- _PASSAGE FOR REVIEW_:

◇ ◇ ◇ ◇ ◇

Despite widespread testing efforts and a 40 percent drop in the proportion of undiagnosed gay men with HIV in England and Wales, the number of new infections among this population remained unchanged between 2001 and 2010, aidsmap reports. Researchers from the U.K.’s Medical Research Council and the Health Protection Agency (HPA) reported these disappointing findings in The Lancet Infectious Diseases.
Between 2001 and 2010, the number of new annual HIV diagnoses in gay men in England and Wales increased from about 1,800 to about 2,600. The researchers used the men’s CD4 count at diagnosis to speculate when they were initially infected and projected that 2001 saw about 2,200 new infections in this population and 2010 saw about 2,300.
While areas such as San Francisco, British Columbia and some parts of South Africa have experienced a reduced incidence of infection among gay men in tandem with a rise in treatment, the proportion of gays in England and Wales with a fully suppressed viral load due to antiretrovirals appears too low to cause such an effect, the paper concludes.

◇ ◇ ◇ ◇ ◇

- _INPUT DATA_:
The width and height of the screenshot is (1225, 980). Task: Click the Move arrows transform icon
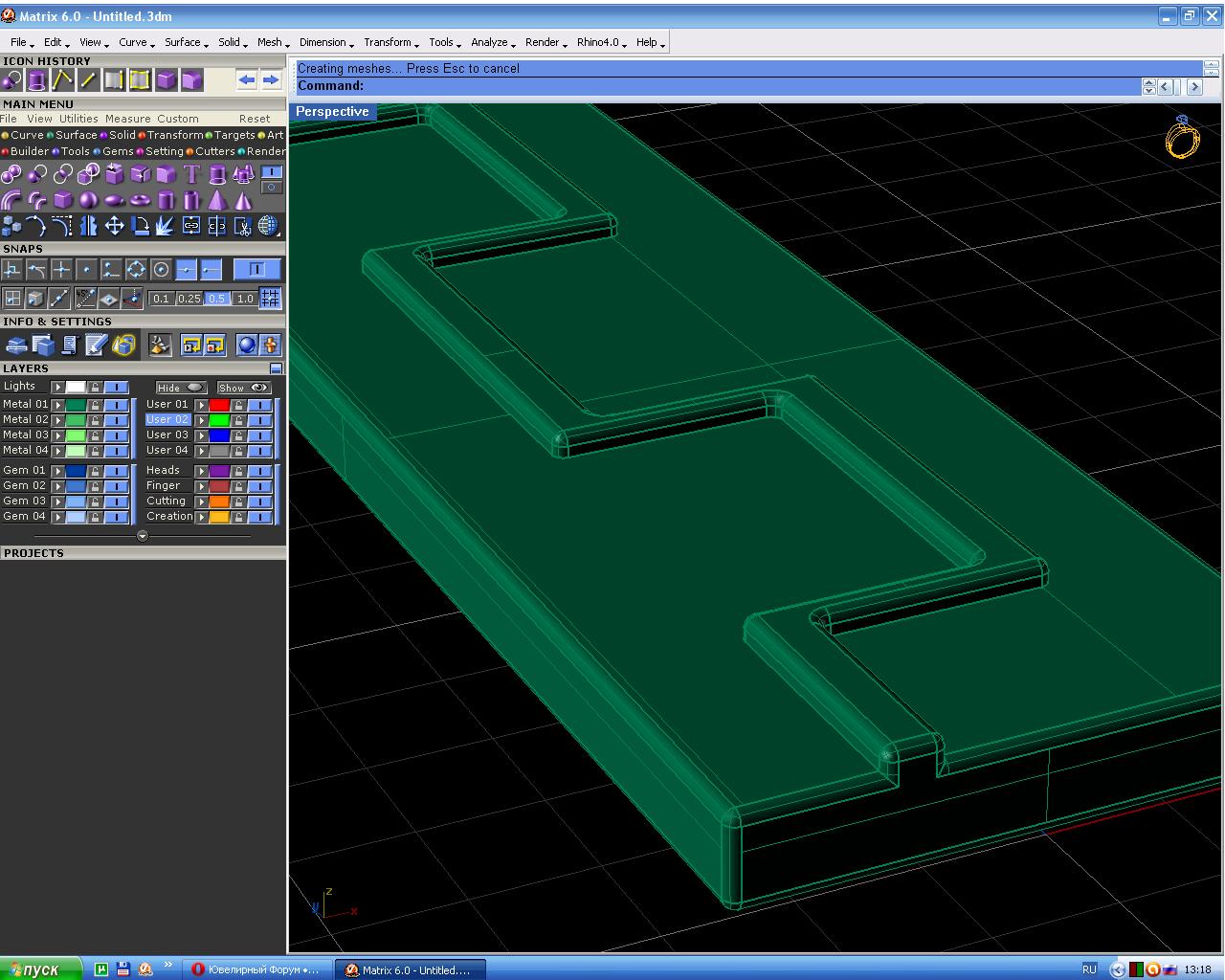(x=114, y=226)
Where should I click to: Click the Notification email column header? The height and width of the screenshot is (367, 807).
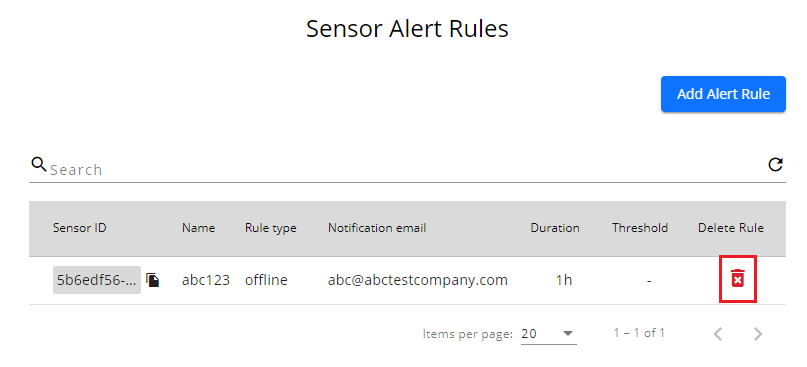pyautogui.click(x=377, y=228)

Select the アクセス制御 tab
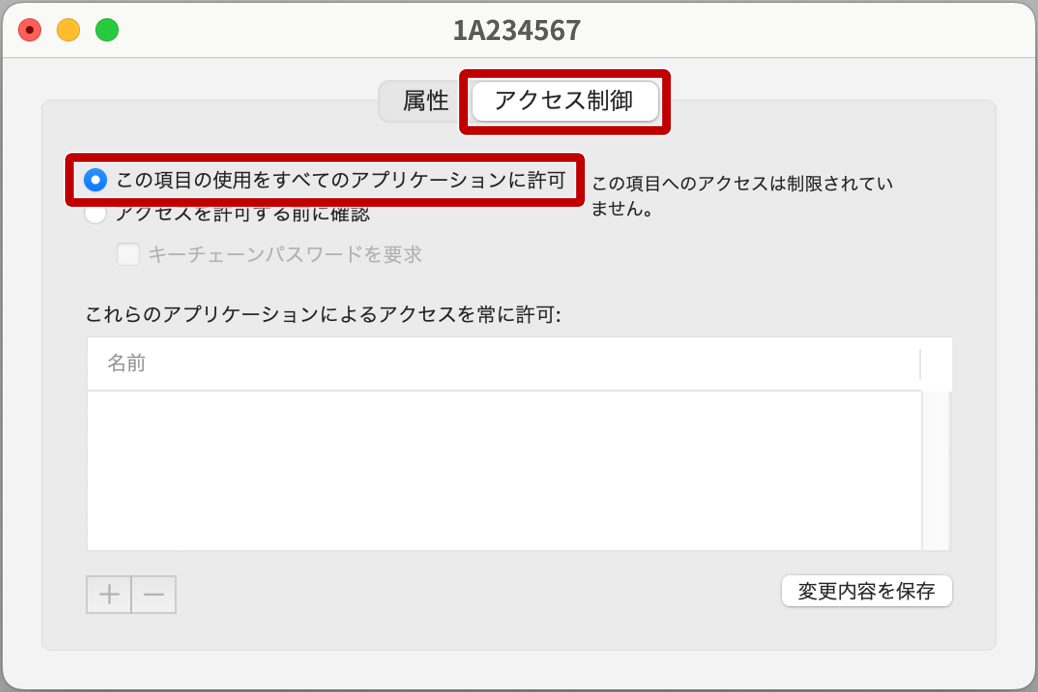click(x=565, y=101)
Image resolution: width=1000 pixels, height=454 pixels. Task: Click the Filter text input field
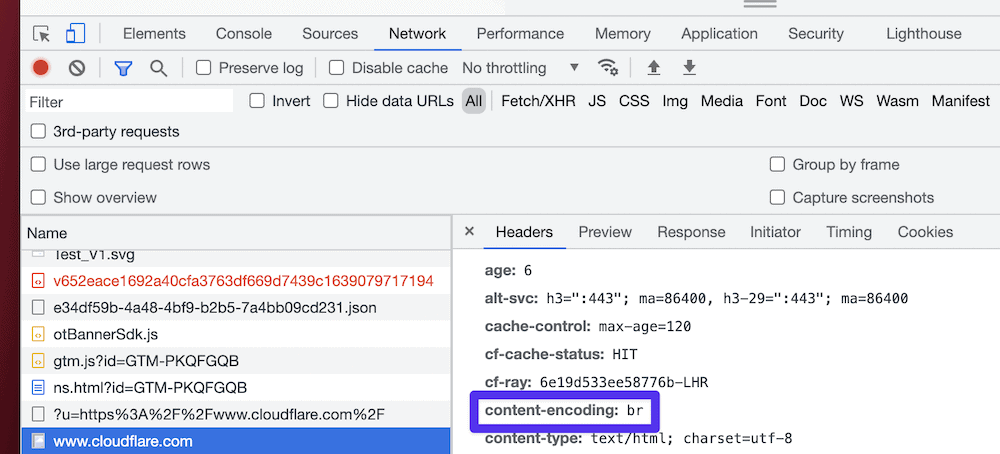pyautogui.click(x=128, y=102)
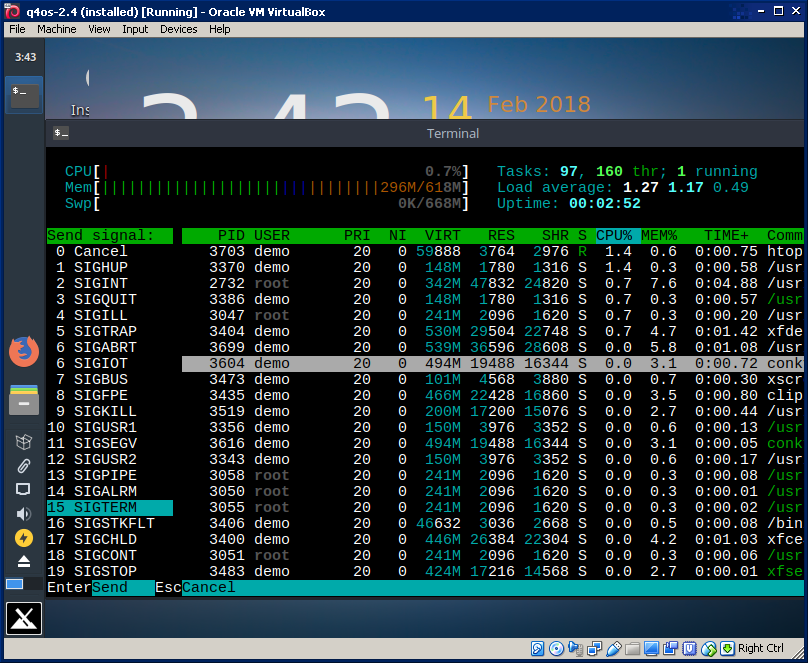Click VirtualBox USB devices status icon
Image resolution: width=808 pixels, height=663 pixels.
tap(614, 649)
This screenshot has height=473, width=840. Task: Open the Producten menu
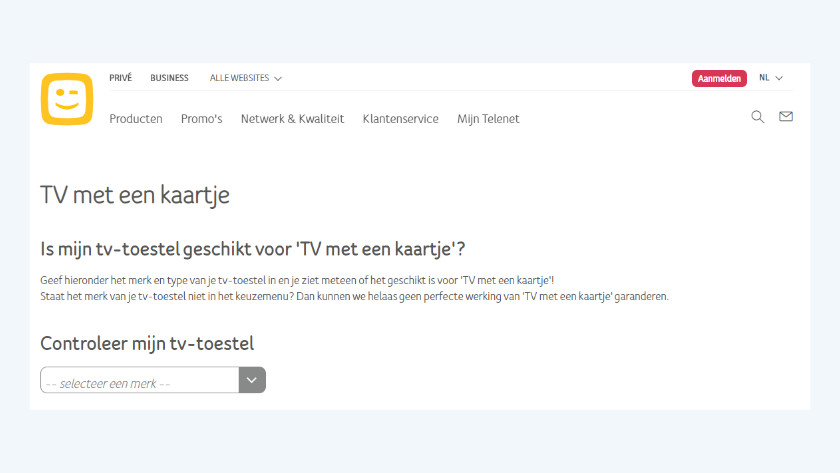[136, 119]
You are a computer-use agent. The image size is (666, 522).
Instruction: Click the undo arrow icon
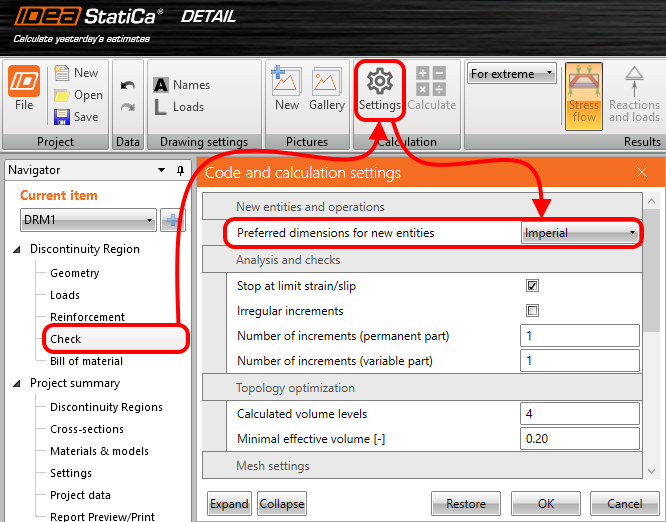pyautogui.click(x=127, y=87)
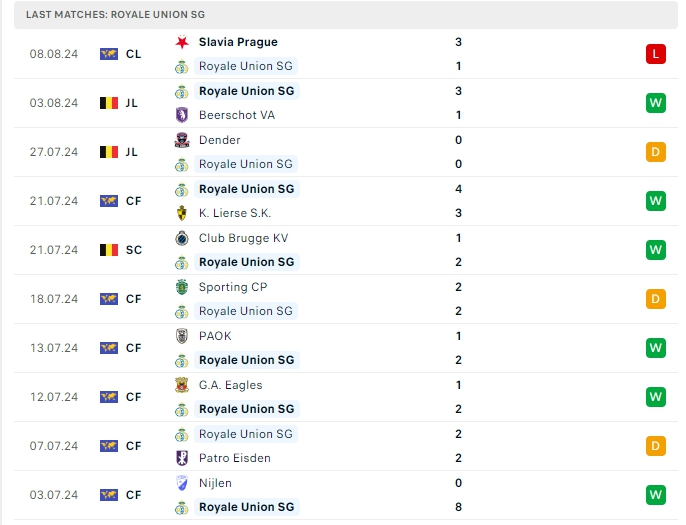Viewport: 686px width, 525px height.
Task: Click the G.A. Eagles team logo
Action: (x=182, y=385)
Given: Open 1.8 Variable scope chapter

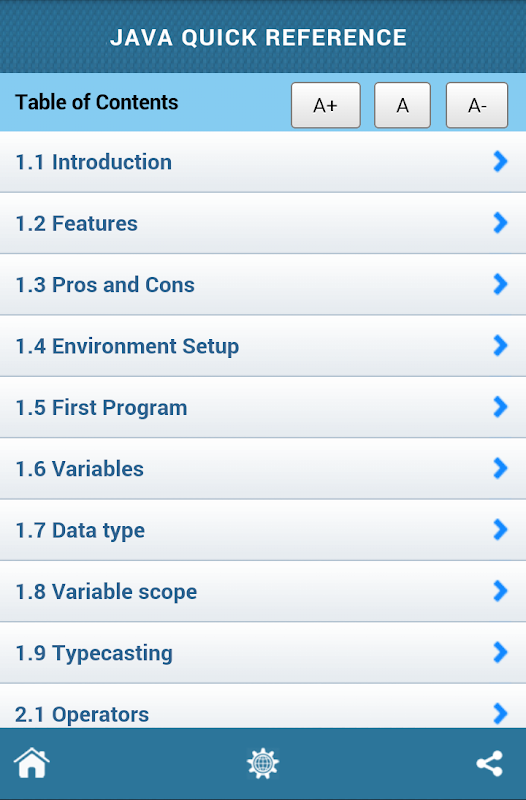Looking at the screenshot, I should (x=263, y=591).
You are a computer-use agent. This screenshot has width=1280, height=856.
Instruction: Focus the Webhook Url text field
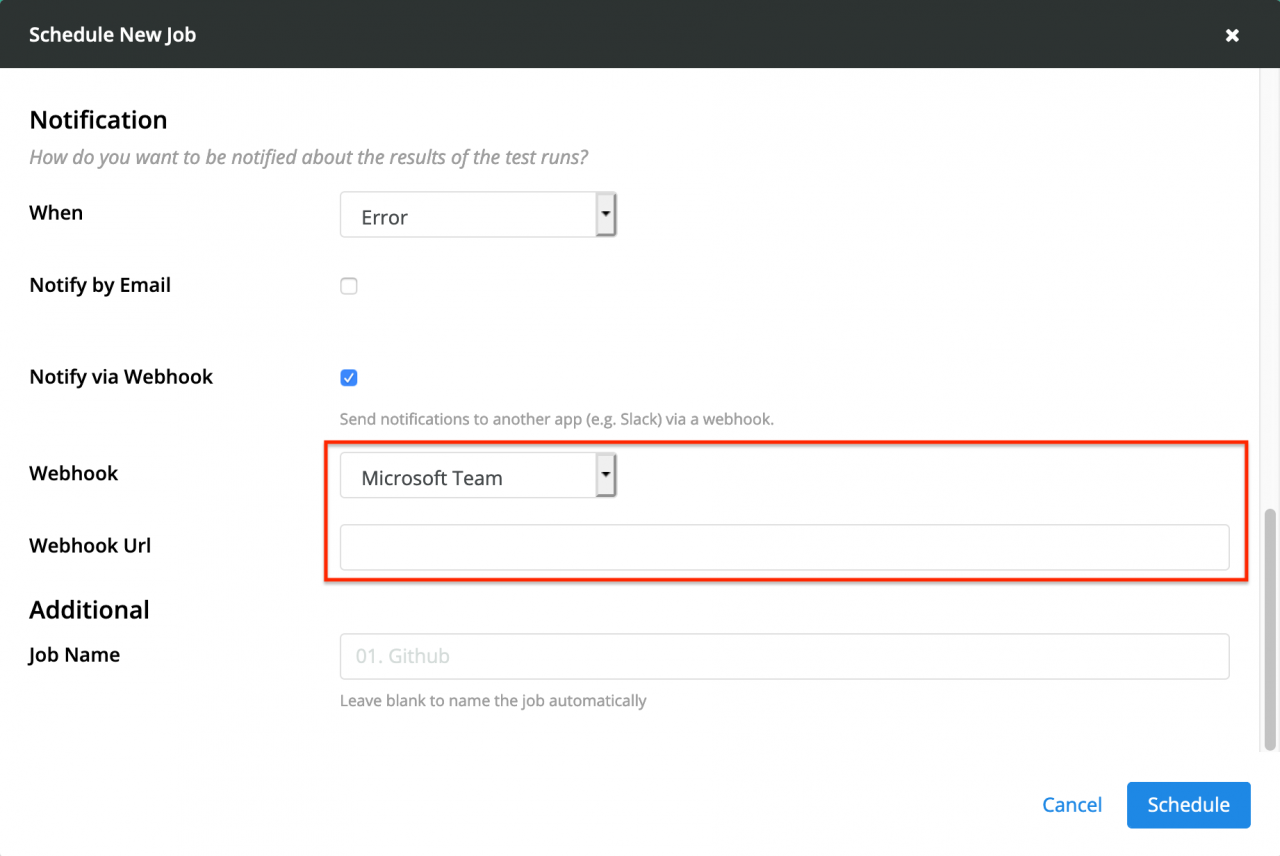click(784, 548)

◇ ◇ ◇ ◇ ◇

Decide whether each statement below agrees with the passage on HIV infections among gay men in England and Wales. Answer yes or no for each, quoting the words of the passage that decide it.
1. New annual HIV diagnoses among gay men in England and Wales rose between 2001 and 2010.
2. The proportion of undiagnosed gay men with HIV in England and Wales increased by 40 percent.
3. The paper concludes that viral suppression among gay men in England and Wales is high enough to reduce the incidence of infection.

- _EXERCISE SOLUTION_:
1. Yes: "the number of new annual HIV diagnoses in gay men in England and Wales increased from about 1,800 to about 2,600"
2. No: "a 40 percent drop in the proportion of undiagnosed gay men with HIV in England and Wales"
3. No: "appears too low to cause such an effect"